On Mr. Floyd’s cause of death, Mr. Nelson said it was “preposterous” for the state and several of its witnesses to have asked jurors to ignore a host of possible contributing factors, including Mr. Floyd’s pre-existing heart problems and drug use. He insisted that the defense’s focus on Mr. Floyd’s drug use was not an attack on his character, but was prompted by the issue’s medical significance.
In yeoman-like fashion, Nelson worked through the evidence piece by piece, showing it separately, together and interspersing it with images of the law and police policy to raise the question of what a reasonable police officer, per Graham v. Conner, would do. Whether it was sufficient to convince the jury that Chauvin’s choices were right wasn’t as much the point as to convince the jury that the defendant’s conduct was not unreasonable under law and policy. Where the prosecution denigrated the defense with the ad hominem of “nonsense,” Nelson methodically gave the jury non-nonsensical reasons to doubt Chauvin’s conduct was criminal.

About this task >> Please repeat the text about Nelson's defense of Chauvin word for word, from "On Mr. Floyd’s cause" to "issue’s medical significance.".

Entries supplied >>
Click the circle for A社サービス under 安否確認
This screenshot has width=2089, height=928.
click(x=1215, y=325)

==

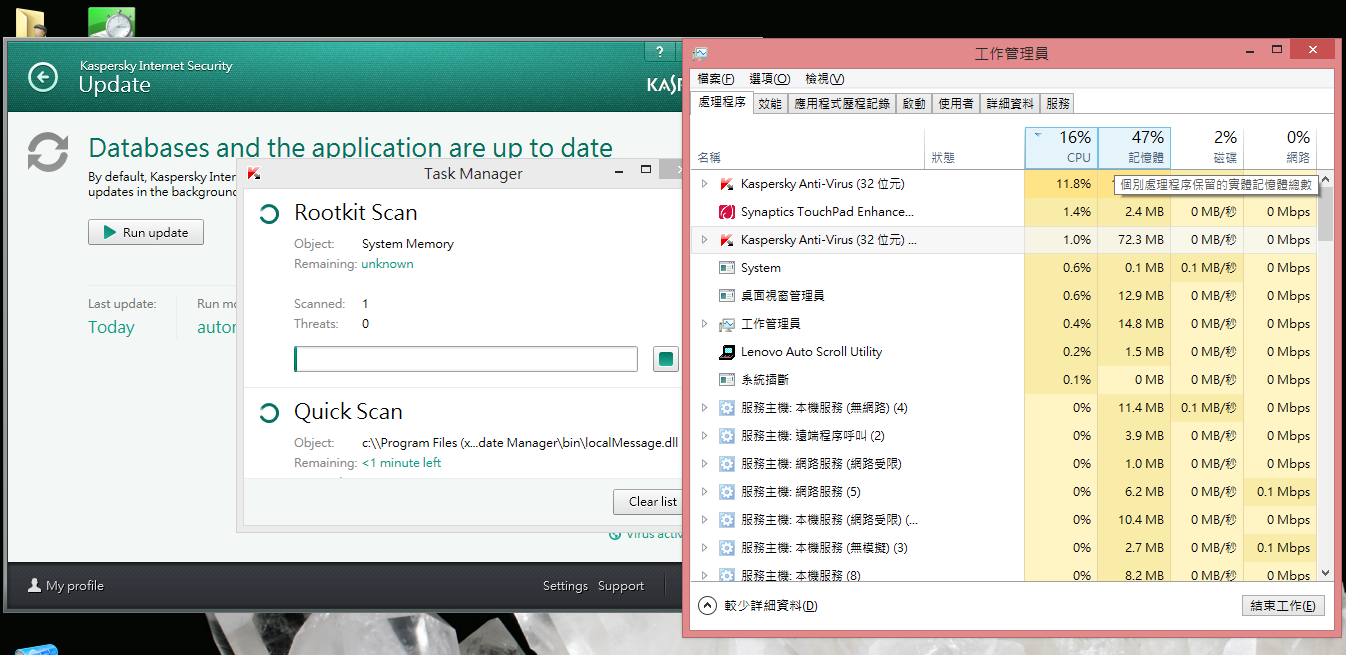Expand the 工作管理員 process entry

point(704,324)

Response area >>
On Mr. Floyd’s cause of death, Mr. Nelson said it was “preposterous” for the state and several of its witnesses to have asked jurors to ignore a host of possible contributing factors, including Mr. Floyd’s pre-existing heart problems and drug use. He insisted that the defense’s focus on Mr. Floyd’s drug use was not an attack on his character, but was prompted by the issue’s medical significance.